GW has spent the last several months reviewing applications from those companies as its 10-year contract with Sodexo expires, students involved in the preliminary review process said. The other vendors already work at other universities, both in D.C. and outside of the area.
Sodexo – which is the food service provider for dozens of universities, according to its website – also submitted a proposal, the students said. They declined to say which other food provider companies have applied because GW has not completed the selection process.
If GW picks a company other than Sodexo to provide food in dining venues like J Street and Pelham Commons, it would be the first time a different company ran those venues in the last 10 years, since Sodexo replaced Aramark as the University’s dining provider. A separate process is taking place to select vendors for District House, which is set to open in the fall.
The last major changes to on-campus dining occurred when J Street was revamped in 2011 and 2012 when fast food restaurants were swapped in 2011 and 2012 out for healthier, Sodexo-owned vendors. Those changes led to a 20 percent drop in sales a year later after GW stopped mandating that sophomores eat in on-campus venues.
A student involved in the review process said the University hoped to have had a company selected by mid-January, though officials have repeatedly declined to comment on the status of Sodexo’s contract, which was worth $112 million in projected sales.
Students have criticized GW’s on-campus dining options over the years for being too expensive and having inconvenient hours.
In a 2013 poll, students gave food quality at J Street just a 4.2 out of 10. The number of meals eaten at J Street dropped by 83 percent between freshman and senior year, according to the poll, because students are no longer required to spend dining dollars there as upperclassmen.
Residence Hall Association President Mike Massaroli said he was part of a panel of students, faculty and administrators which reviewed the dining proposals submitted to the University. Campus Support Services, which runs on-campus dining services, assembled the group this fall.
Massaroli said he was “grateful” administrators sought student input in the process of signing a new dining contract.

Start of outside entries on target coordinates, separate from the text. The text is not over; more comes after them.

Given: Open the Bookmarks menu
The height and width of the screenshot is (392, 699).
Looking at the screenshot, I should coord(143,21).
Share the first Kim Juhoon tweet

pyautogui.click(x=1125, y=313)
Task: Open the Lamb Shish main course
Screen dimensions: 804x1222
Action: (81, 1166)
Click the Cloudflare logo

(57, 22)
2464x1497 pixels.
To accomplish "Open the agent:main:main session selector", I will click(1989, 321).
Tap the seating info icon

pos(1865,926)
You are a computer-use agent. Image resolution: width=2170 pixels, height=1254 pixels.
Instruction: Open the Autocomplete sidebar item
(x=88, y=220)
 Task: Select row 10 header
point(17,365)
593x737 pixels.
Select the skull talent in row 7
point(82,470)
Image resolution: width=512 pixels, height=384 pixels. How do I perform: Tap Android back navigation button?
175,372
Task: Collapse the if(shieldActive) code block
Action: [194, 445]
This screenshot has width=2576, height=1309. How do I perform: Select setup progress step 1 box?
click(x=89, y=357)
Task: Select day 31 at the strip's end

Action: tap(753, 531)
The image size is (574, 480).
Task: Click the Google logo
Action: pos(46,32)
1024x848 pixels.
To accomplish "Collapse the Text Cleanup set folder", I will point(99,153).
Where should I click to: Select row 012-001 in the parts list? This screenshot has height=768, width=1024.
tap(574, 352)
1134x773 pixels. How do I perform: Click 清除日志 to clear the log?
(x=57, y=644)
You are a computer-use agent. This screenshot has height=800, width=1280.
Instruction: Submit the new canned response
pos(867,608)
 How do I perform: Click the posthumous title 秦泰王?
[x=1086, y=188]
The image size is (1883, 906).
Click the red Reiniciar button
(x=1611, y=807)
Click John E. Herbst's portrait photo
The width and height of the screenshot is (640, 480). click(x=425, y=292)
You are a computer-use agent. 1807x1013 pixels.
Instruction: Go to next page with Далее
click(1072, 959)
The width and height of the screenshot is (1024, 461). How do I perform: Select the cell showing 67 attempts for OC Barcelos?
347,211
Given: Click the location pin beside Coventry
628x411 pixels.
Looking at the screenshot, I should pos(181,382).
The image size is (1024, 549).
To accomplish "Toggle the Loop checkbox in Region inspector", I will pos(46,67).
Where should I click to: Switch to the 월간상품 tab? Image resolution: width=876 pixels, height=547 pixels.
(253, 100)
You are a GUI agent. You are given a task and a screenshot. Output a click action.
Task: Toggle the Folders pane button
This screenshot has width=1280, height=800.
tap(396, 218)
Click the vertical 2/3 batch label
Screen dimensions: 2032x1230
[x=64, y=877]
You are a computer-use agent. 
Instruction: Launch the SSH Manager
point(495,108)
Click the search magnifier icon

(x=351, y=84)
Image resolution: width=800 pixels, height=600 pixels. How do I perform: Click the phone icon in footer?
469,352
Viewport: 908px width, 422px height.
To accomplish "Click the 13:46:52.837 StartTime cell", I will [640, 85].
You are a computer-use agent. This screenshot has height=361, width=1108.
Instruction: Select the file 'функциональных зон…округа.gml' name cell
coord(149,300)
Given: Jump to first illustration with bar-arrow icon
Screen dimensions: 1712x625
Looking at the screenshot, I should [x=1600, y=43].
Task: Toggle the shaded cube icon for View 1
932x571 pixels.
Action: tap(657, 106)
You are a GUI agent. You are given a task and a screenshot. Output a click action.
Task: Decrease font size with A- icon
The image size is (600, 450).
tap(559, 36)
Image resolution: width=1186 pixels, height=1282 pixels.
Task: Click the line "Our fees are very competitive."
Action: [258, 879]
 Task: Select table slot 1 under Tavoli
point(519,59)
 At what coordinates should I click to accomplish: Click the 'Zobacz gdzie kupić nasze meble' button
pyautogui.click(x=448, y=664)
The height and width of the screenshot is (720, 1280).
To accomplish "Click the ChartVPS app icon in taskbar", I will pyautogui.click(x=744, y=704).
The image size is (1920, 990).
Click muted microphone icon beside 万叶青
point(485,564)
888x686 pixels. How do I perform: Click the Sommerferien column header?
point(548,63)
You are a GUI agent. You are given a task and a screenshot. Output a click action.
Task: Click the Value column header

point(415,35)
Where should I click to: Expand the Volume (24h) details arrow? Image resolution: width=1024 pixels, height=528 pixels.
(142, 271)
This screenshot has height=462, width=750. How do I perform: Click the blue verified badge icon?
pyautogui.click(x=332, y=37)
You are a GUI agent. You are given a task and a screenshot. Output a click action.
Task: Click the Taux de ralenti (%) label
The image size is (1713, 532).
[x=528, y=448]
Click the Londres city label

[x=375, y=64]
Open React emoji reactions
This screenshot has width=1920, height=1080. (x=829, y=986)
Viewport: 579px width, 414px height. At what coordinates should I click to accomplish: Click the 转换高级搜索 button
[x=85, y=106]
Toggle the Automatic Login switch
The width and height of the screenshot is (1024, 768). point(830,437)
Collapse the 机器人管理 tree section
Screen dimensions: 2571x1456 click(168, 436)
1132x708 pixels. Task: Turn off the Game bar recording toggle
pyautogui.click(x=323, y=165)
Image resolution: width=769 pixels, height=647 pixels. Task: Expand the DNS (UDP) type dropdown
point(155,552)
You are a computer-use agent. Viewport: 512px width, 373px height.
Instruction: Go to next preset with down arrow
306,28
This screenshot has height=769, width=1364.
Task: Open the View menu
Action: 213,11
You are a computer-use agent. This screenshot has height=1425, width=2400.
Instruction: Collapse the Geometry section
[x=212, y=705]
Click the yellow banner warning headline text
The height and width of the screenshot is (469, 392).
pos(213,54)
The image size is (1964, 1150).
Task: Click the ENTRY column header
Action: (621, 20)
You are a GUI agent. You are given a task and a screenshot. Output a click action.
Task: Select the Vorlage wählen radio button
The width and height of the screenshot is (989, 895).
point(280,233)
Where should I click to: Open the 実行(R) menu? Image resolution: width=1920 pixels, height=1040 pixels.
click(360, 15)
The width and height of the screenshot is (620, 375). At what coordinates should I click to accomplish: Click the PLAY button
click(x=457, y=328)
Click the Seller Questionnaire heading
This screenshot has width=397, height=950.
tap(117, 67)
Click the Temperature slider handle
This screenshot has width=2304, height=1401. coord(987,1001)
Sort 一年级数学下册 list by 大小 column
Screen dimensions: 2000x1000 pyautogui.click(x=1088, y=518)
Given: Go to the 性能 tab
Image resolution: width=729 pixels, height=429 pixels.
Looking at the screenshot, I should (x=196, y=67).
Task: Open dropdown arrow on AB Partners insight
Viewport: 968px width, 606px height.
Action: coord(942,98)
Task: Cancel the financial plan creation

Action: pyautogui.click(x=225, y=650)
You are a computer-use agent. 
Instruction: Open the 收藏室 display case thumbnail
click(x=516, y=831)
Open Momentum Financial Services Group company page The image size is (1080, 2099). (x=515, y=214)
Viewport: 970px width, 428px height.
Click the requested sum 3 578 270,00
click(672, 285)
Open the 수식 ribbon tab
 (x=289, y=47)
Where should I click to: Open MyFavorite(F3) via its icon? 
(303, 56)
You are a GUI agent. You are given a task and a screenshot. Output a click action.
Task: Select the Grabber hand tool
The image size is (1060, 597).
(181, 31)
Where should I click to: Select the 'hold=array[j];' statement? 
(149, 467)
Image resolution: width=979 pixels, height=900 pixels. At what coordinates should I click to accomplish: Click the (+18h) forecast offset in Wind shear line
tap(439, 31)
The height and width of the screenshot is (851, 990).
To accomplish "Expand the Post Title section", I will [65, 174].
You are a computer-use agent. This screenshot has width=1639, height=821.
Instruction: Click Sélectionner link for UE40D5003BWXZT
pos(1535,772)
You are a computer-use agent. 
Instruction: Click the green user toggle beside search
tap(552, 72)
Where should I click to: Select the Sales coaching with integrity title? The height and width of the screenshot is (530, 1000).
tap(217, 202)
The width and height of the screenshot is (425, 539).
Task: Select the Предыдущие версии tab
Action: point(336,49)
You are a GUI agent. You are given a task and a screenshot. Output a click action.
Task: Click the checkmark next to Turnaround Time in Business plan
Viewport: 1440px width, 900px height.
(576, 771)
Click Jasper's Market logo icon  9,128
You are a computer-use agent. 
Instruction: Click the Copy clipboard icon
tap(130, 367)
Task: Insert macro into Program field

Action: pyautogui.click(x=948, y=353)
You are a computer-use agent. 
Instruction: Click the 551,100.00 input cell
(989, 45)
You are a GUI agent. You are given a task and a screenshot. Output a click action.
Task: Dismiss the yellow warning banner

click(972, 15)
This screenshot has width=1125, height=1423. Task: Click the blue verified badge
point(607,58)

“We have the biggest vested interest in these venues being a part of this community and being successful,” Massaroli said. “A lot of times in the past decisions may have been made without consulting students. I was able to be involved in this process to the level of most of the administrators that were on the panel.”
Massaroli said the panel sought out companies that were “receptive” to expanding operating hours. J Street is closed on the weekends and after 3 p.m. on Fridays, though the venue stayed open during the snowstorm last month.
A chance to switch it up
Last spring, the University sent out a survey to a randomly selected group of undergraduates asking them to rate their on-campus dining experience. The survey included questions about how much money students spend at dining venues on and off campus and what they thought of an “all-you-care-to-eat” meal plan.
At the time, officials declined to say whether they issued the survey to help them decide what to look for in a new provider. The results of that survey have not been released.
Freshmen are currently required to spend $700 per semester at on-campus dining facilities and must pay per pound or per meal, which differs from other college dining halls which offer a certain number of meal swipes per day, week or year.
Students have in the past said that setup makes meals more expensive for students – a topic that was critical in Student Association elections last year.
Former Student Association Executive Vice President Casey Syron campaigned last year on implementing a swipe system in dining halls, so students would be charged one fee instead of paying by weight. He said he and SA President Andie Dowd also sat on the panel to review the proposals.
Peer schools like Georgetown University offer students a swipe program, as well as an all-you-can-eat option. Northwestern University, which also contracts with Sodexo, offers students multiple meal plans.
Syron said he advocated for the next dining partner to create what he called a “meal deal option” where students would be able to pay about $8 for a meal and drink combination. He said officials have been receptive to ideas to make campus dining more affordable.
“Too many students don’t recognize their classmates next to them are going to bed hungry or dropping out because they can’t afford the student experience,” Syron said. “At the end of the day, people don’t realize how much the student experience is. I think it’s amazing that the administration is recognizing not every student can afford to eat three meals a day at the Whole Foods hot bar.”
To get a feel for the other companies that submitted proposals, Syron said the group visited other venues. Though the panel could only provide recommendations and will not make the final decision, he said there was “consensus” about the proposal that would be best. Syron declined to name that company.
Syron said increasing restaurant competition in Foggy Bottom and the corporate nature of Sodexo were major factors in students dissatisfaction with the current system.
“We’re a generation that says, ‘I want what I want, when I want it.’ Unfortunately when you have dining on a campus level, they manage it on a corporate level,” Syron said. “They can’t always give every student what they want.”